I’ll just make a note upfront that to me it didn’t make any sense to me for Spec to both contain info like opt and lopt, while also containing separate callbacks that take &Spec. (in particular it seems to me that the callbacks would need to be highly coupled to the other info so there’s no point in having a design where the callbacks are interchangeable). So I just basically absorbed Spec into the Arg trait.

The types defined in the library are:

pub struct Parser<C> {
    context: C,
    // maps e.g. "-h" to the help arg
    args: HashMap<&'static str, Box<dyn Arg<C>>>,
    ... // other fields needed for parsing ARGV
}

pub trait Arg<C> {
    fn handle(&self, ctx: &mut C, args: Vec<String>);

    fn opt(&self) -> Option<String> { None }
    fn lopt(&self) -> Option<String> { None }
    fn name(&self) -> Option<String> { None }
    fn nargs(&self) -> usize { 0 }
}

impl<C> Parser<C> {
    pub fn new(argv: Vec<String>, context: C) -> Self;

    /// Register a new parseable option.
    pub fn arg<A: Arg<C> + Clone>(&mut self, arg: A);

    /// Parse and recover the modified context
    pub fn parse(self) -> C;
}

Here’s how the application uses it:

// Application defined context
struct MyContext {
    do_help: bool,
}

// Application creates default context
let argv: Vec<String> = { ... };
let initial_ctx = MyContext { do_help: false };
let mut parser = Parser::new(argv, initial_ctx);

/// Application registers all of its arguments and calls parse
parser.arg(HelpSwitch);
let final_ctx = parser.parse();

// Application-defined callback function
#[derive(Clone)]
struct HelpSwitch;

impl Arg<MyContext> for HelpSwitch {
    fn opt(&self) -> Option<String> { Some("-h".into()) }
    fn lopt(&self) -> Option<String> { Some("--help".into()) }
    fn handle(&self, ctx: &mut MyContext, _args: Vec<String>) {
        ctx.do_help = true;
    }
}

Notes

  • In Box<dyn Arg<C>>:

    • dyn Trait is what we call a trait object (Google that!); it’s how we do dynamic dispatch.
    • Box<_> is basically std::unique_ptr. Documentation
  • A dedicated callback like SwitchHandler is not needed. A length-zero Vec in rust does not allocate memory, so it is super cheap to make.

  • I chose to take context by value and return it from parse (rather than taking it by reference) in order to avoid introducing a lifetime. It’s nice to avoid lifetimes while you can, especially early on while you still have so many other parts of the language that you need to learn.

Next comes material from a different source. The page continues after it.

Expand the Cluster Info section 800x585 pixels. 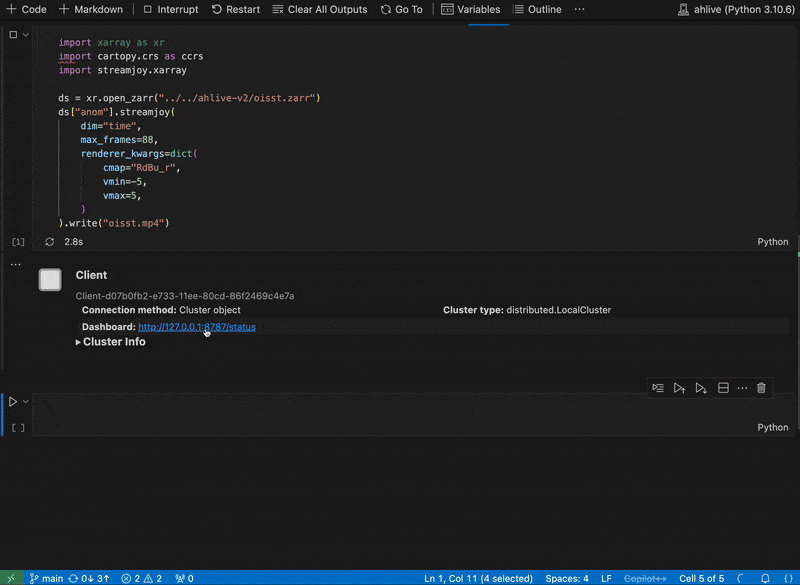[x=111, y=342]
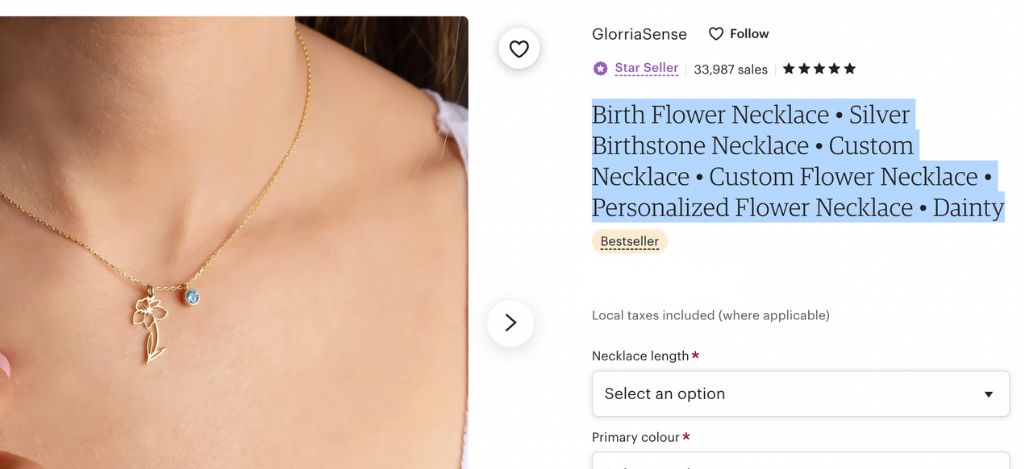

  • It feels to me like Context is not strictly necessary; we could alternatively write struct HelpSwitch { do_help: bool }, and then define proc_opt to take &mut self with no context. However, it would be trickier to write the implementation of Parser, in particular because (1) arg() would need to take &mut A thus introducing lifetimes, and (2) naively attempting to store the same &mut A under both -h and --help would result in aliasing, forbidden by the borrow checker (we have techniques to deal with this, but let’s save it for later!).

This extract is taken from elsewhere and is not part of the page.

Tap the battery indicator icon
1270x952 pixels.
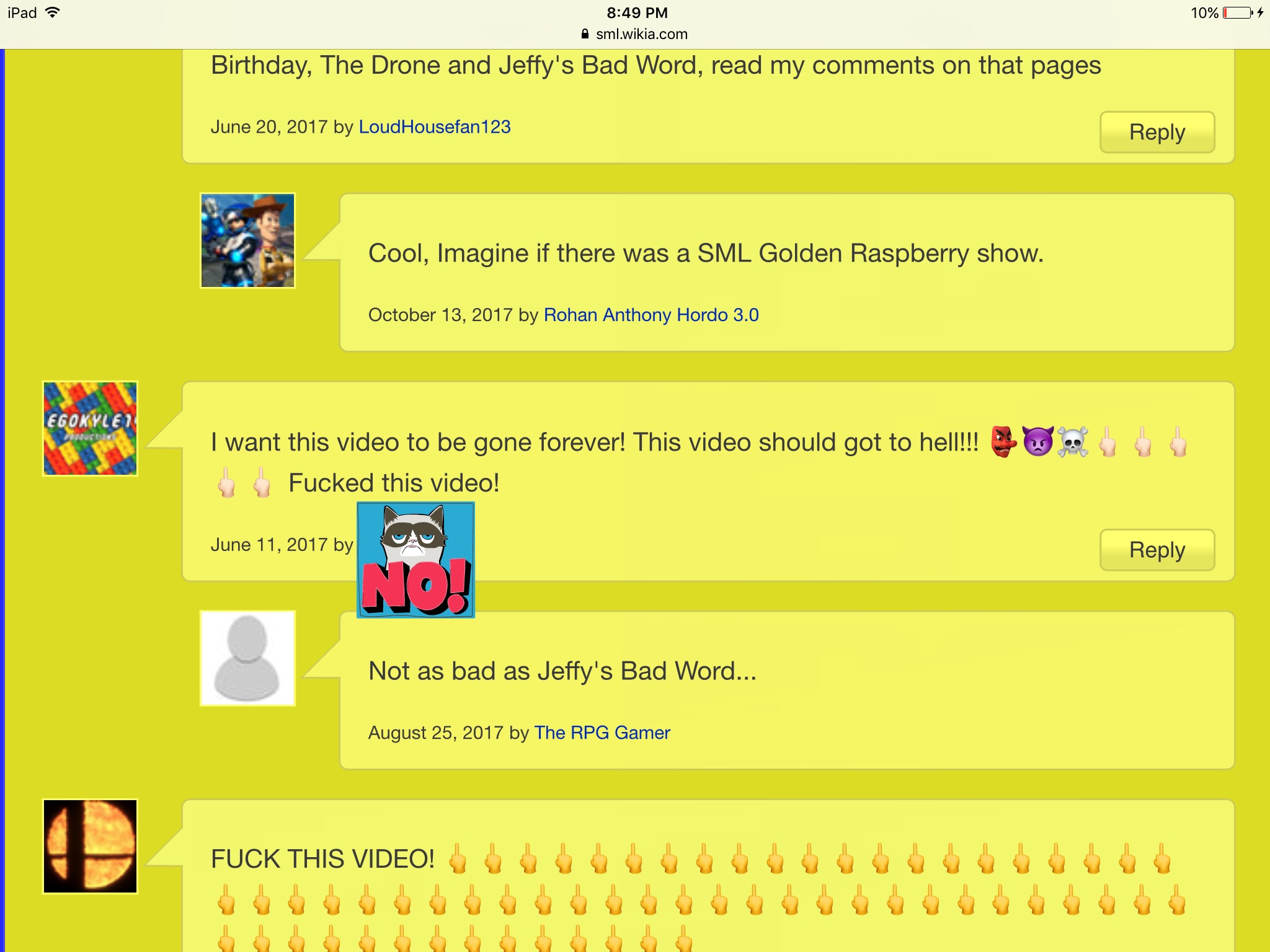pyautogui.click(x=1238, y=13)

  • It is more idiomatic for Parser::new to take a generic type for argv, like

    impl<C> Parser<C> {
        pub fn new<I, S>(argv: I, context: C) -> Self
        where I: IntoIterator<Item=S>, S: AsRef<str>;
    }
    

    Not only would this accept iterators like std::env::args() as input, but it would also support various forms of borrowed values (e.g. &[String], Vec<&str>, &[&str]). However, for now I wanted to keep it simple.
    (note: Arg::handle does have to take Vec<String>; we can’t use a generic function because we are doing dynamic dispatch)

  • Similarly, Parser::parse should almost certainly return Result<C, SomeErrorType>; but error handling is a big topic in its own right!

  • Just a small design nit: I probably would take argv in Parser::parse rather than in Parser::new, and keep all of the parsing state out of Parser. (in fact it should probably be renamed something else, like Config or Options). Parser::parse could internally construct a private type that does the parsing.
    The advantage is that this would make it easier to decouple the code that configures the parser from the code that acquires the command line arguments.

5 Likes

@ExpHP,

I probably should have written a lot more about the design, but, it doesn’t really matter because the method you outlined solved my problem very nicely.

The thought to use generics hadn’t even occurred to me.

Your “Notes” section is a gold-mine of information – thank you!